This makes the attenuation function independent from the projected normal vector, avoid haloing or loss of detail under certain view angles, providing results that are on average closer to the ground truth.

Thin occluder conundrum

The main difficulty of approximating AO from the depth buffer is that the depth buffer is effectively a viewspace heightmap and does not correctly represent the actual scene geometry. This leads to visual artifacts such as thin features at depth discontinuities casting too much occlusion (please see ‘Height-field assumption considerations’ from the [Jimenez et al., 2016]) or haloing effects. The larger the near-field bounding radius setting, the worse the mismatch usually is. Conversely, with a radius that is small in proportion to geometry features, and using various heuristics to minimize the side-effects, a reasonably good approximation can be achieved. There are other solutions to improving the quality of the source geometry representation (such as Multi-view AO, [Vardis et al. 2013], or the more recent Stochastic-Depth Ambient Occlusion [Vermeer et al, 2021] ) which we did not consider due to complexity as they require changes to the rendering pipeline, but which could certainly be adopted for use with XeGTAO.

The original paper describes a conservative thickness heuristic that is derived from the assumption that the thickness of an object is similar to its size in screen space; the end result of it is that “a single sample that is behind the horizon will not significantly decrease the computed horizon, but many of them (in e.g. a thin feature) will considerably attenuate it”. In our experimentation we found that increasing the number of slices while undersampling the horizon search (using lower number of samples per slice) achieves very similar result with the same overall number of samples. This removes the need for the somewhat computationally expensive heuristic.

We also experimented with a different heuristic that biases the near-field bounding falloff along the view vector, and in effect reducing the impact of samples that are in front of the evaluated pixel’s depth (closer to the camera plane). This provided results closer to the ground truth compared to the heuristic from the original paper and this is now exposed through the “Thin occluder compensation” setting. With 6 (3+3) samples per slice, the (auto-tuned) optimum setting value yields a relatively small improvement, so we disabled it by default for performance reasons. It can be easily enabled if higher quality is required.

reference raytracer
left: default ‘Thin occluder compensation’ of 0; middle: ray traced ground truth; right: ‘Thin occluder compensation’ of 0.7

Above image demonstrates two opposing scenarios: in the top row, even the default settings (left column) over-compensate the thin occluder issue due to shelves being very deep, and increasing thin occluder compensation setting (right column) serves only to further deviate from the ground truth (middle column). This is in contrast to the bottom row where pipe and chair legs are very thin, and a high occluder compensation setting (right column) matches ground truth more closely.

Sampling noise

As with any technique based on Monte Carlo integration, a a good sampling method can significantly reduce the number of samples needed for the same quality. The original GTAO paper describes a tileable spatial noise of 4×4 with 6 different temporal rotations.

INFORMATION SHOWN:
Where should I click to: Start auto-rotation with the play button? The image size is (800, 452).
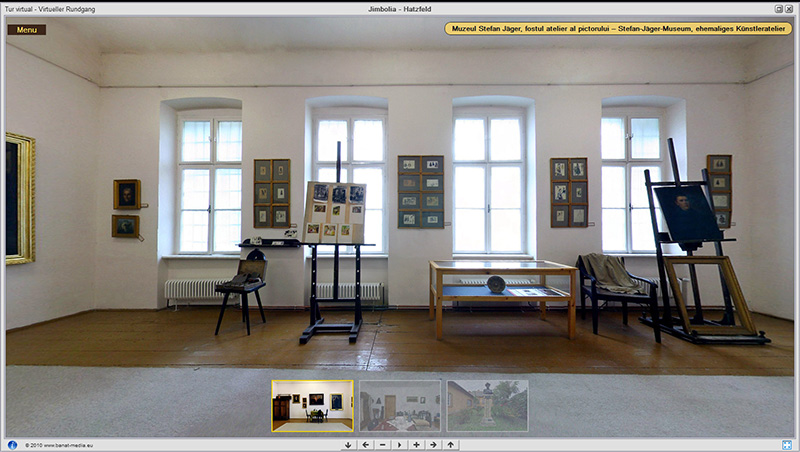[x=400, y=445]
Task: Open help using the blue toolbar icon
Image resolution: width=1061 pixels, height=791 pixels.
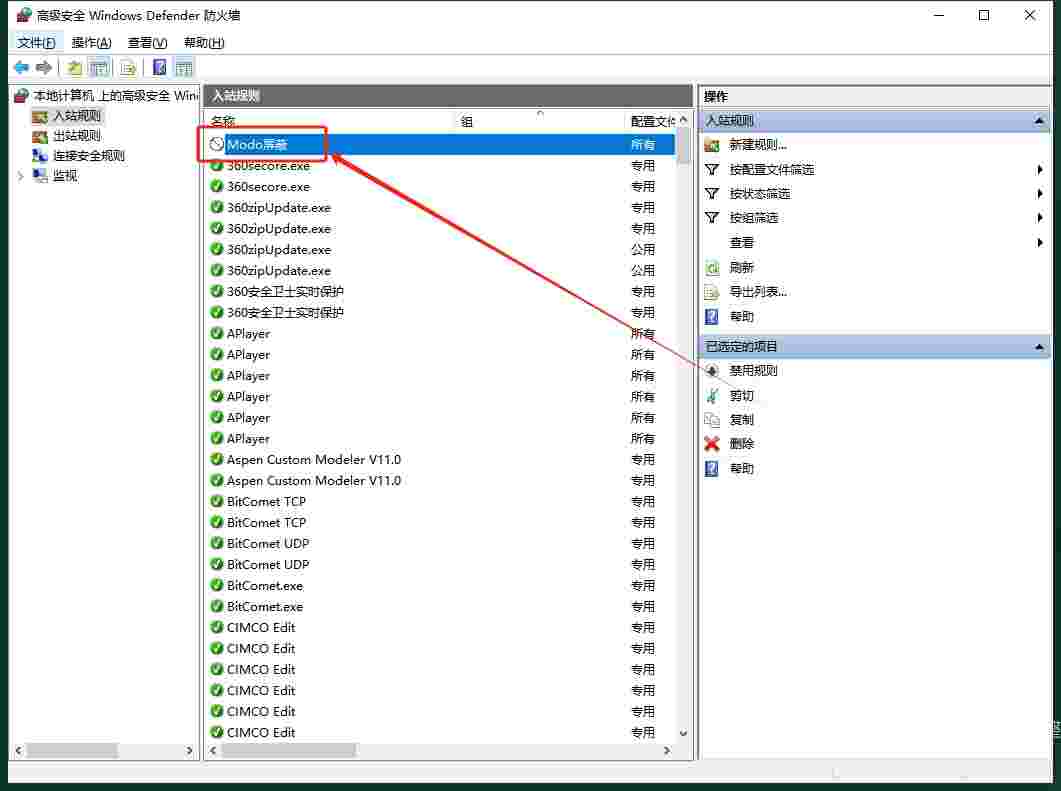Action: (160, 67)
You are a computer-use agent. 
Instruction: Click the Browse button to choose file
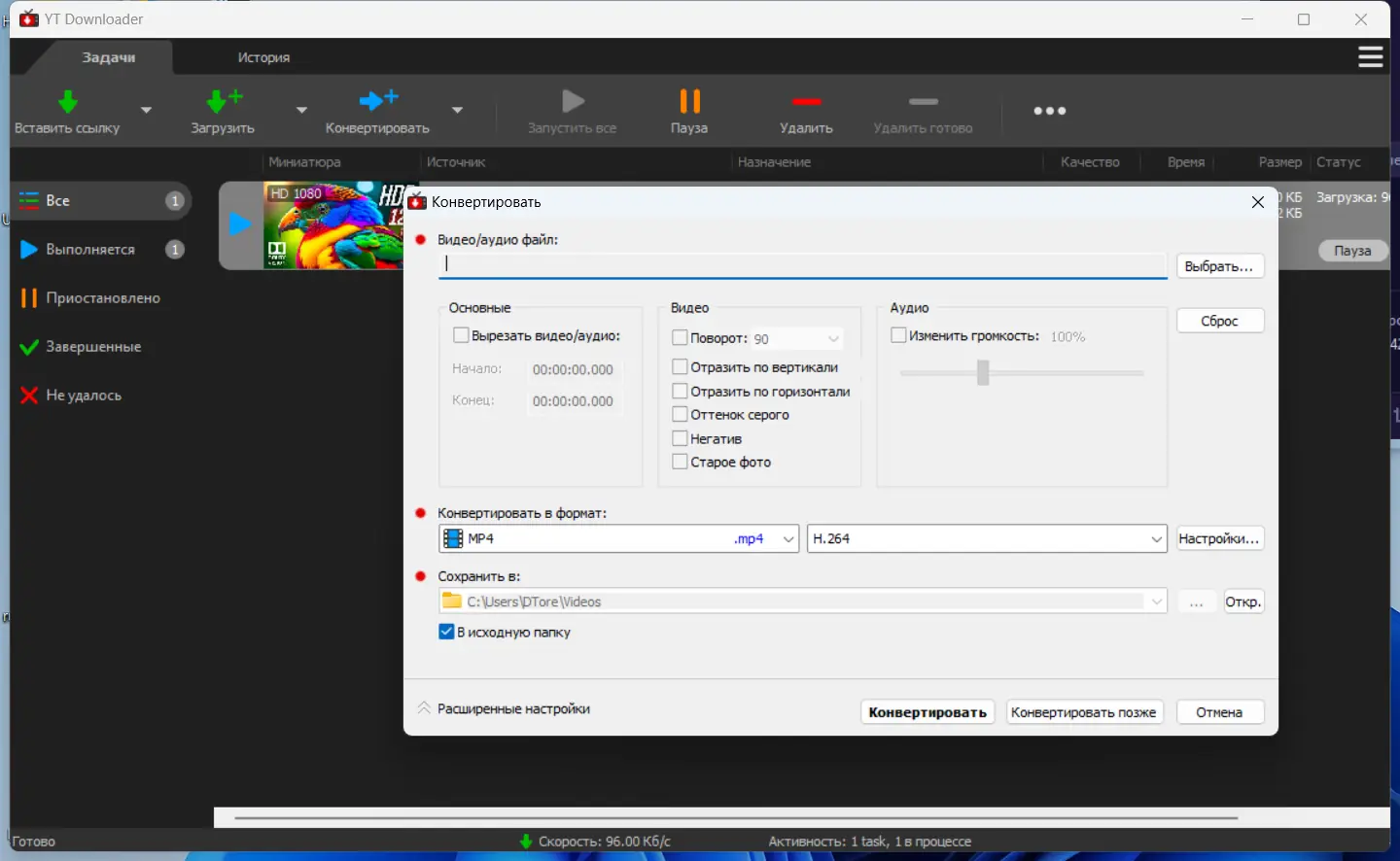coord(1219,266)
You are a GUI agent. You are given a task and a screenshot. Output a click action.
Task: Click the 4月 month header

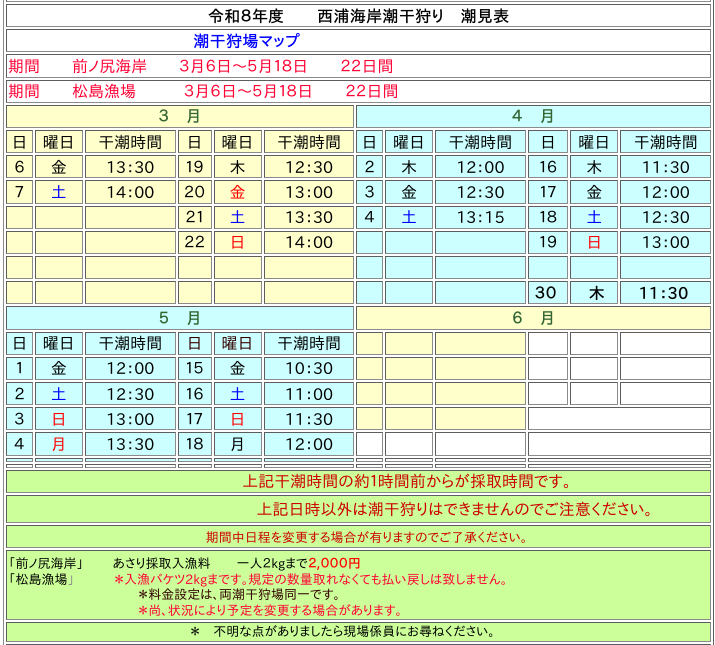tap(533, 116)
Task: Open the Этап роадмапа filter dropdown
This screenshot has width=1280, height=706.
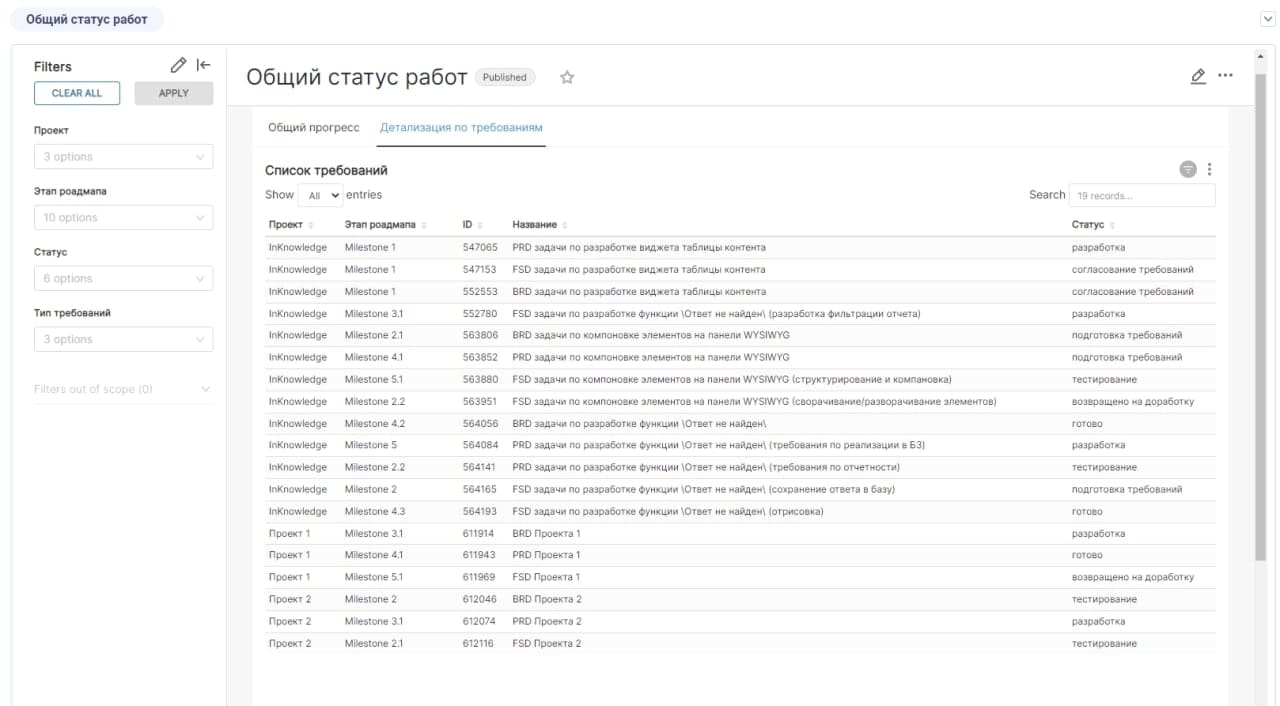Action: pos(124,218)
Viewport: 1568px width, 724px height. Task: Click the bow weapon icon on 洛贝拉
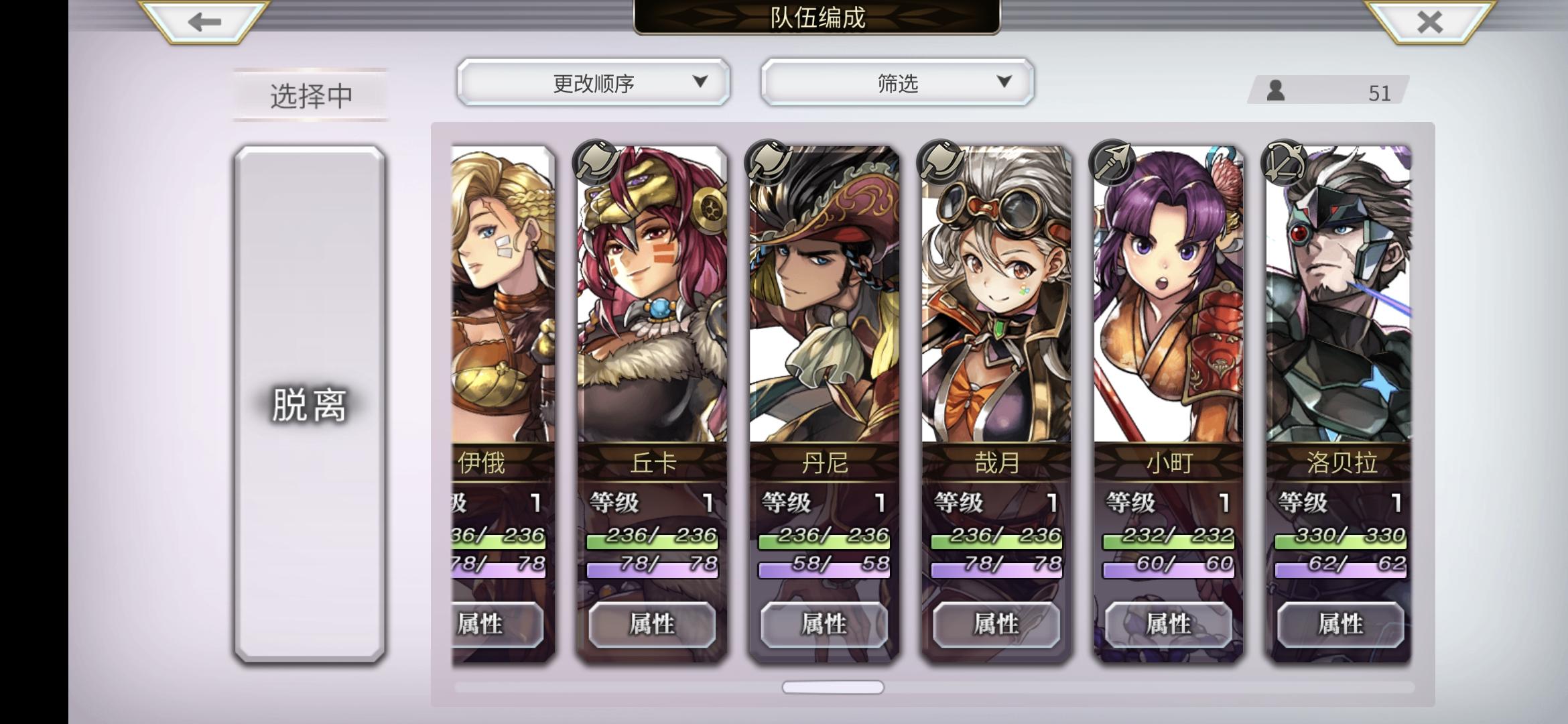[1283, 162]
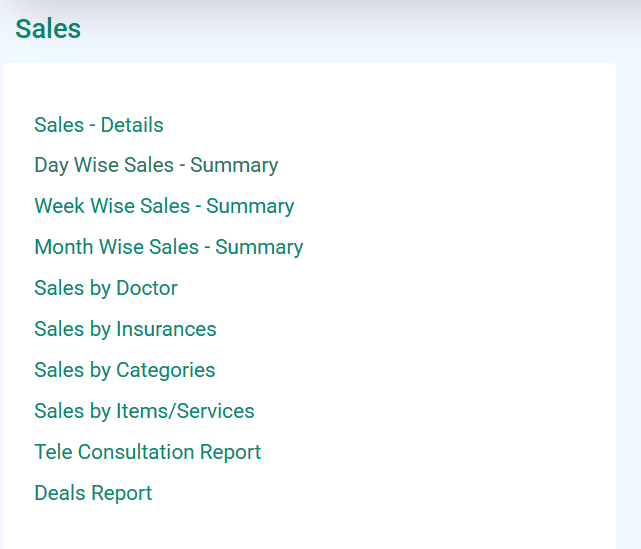This screenshot has width=641, height=549.
Task: Select Week Wise Sales - Summary report
Action: (x=164, y=206)
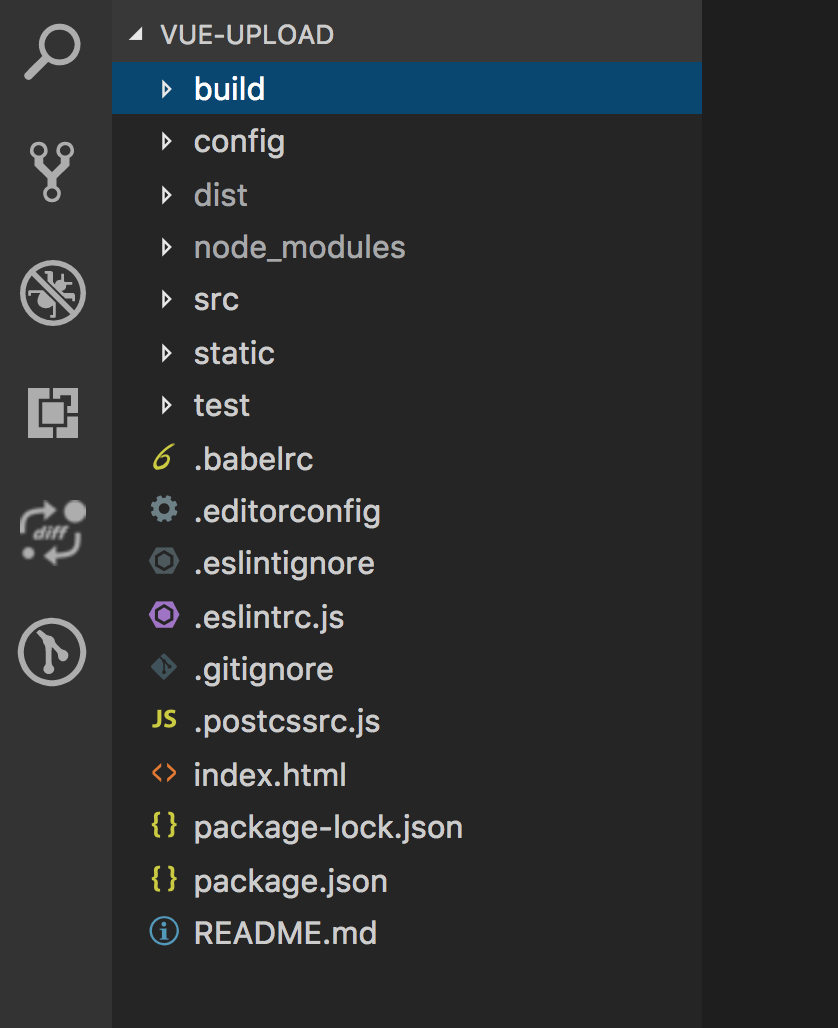This screenshot has height=1028, width=838.
Task: Expand the src folder arrow
Action: 167,300
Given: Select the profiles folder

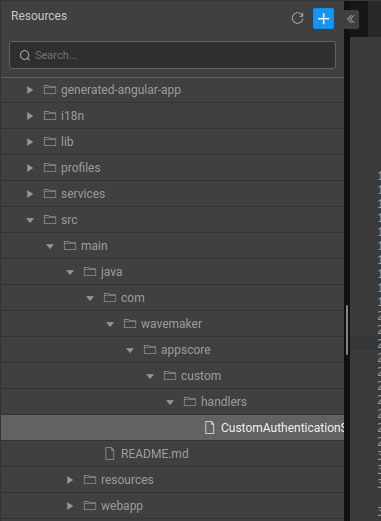Looking at the screenshot, I should click(172, 168).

SET TASKS:
**A)** Translate this sentence from the ambient occlusion text into Spanish: "The larger the near-field bounding radius setting, the worse the mismatch usually is."
**B)** Answer these questions using the ambient occlusion text:
(i) What value of "Thin occluder compensation" is used in the right column of the comparison?
(ii) With how many samples per slice does the auto-tuned optimum setting give only a relatively small improvement?
(iii) What size of tileable spatial noise does the original GTAO paper describe?

RESPONSES TO THE TASKS:
**A)** Cuanto mayor es el ajuste del radio delimitador de campo cercano, peor suele ser el desajuste.

**B)**
(i) 0.7
(ii) 6 (3+3) samples per slice
(iii) 4×4, with 6 different temporal rotations